▶ Problem statement:
Show all lines from the material that carry the word "menu".

◆ ◆ ◆ ◆

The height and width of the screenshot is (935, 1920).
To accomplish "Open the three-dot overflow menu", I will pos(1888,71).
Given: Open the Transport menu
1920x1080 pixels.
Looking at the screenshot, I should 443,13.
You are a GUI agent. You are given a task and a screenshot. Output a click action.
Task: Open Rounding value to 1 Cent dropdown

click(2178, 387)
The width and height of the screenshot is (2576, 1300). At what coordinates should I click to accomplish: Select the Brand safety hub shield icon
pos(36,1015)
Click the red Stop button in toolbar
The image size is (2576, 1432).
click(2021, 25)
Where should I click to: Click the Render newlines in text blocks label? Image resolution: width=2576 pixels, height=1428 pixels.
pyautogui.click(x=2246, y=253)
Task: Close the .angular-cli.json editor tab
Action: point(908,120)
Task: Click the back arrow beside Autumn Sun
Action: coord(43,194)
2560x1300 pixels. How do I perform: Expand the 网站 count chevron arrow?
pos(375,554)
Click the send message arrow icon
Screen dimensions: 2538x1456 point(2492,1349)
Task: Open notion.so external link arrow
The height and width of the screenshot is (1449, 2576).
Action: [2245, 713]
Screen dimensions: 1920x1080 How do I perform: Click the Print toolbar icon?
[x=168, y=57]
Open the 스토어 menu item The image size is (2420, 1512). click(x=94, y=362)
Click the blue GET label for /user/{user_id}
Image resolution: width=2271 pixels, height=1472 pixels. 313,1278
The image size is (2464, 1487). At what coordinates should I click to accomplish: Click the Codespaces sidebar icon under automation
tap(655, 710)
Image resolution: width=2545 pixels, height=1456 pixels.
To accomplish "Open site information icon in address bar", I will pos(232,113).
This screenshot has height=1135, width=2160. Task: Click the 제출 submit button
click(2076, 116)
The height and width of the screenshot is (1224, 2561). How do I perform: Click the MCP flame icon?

◆ ◆ ◆ ◆

▶ Result for this exercise:
To accomplish "Open the three-dot overflow menu", I will pos(1888,71).
Given: Open the Transport menu
Open the 스토어 menu item The image size is (2420, 1512). click(x=94, y=362)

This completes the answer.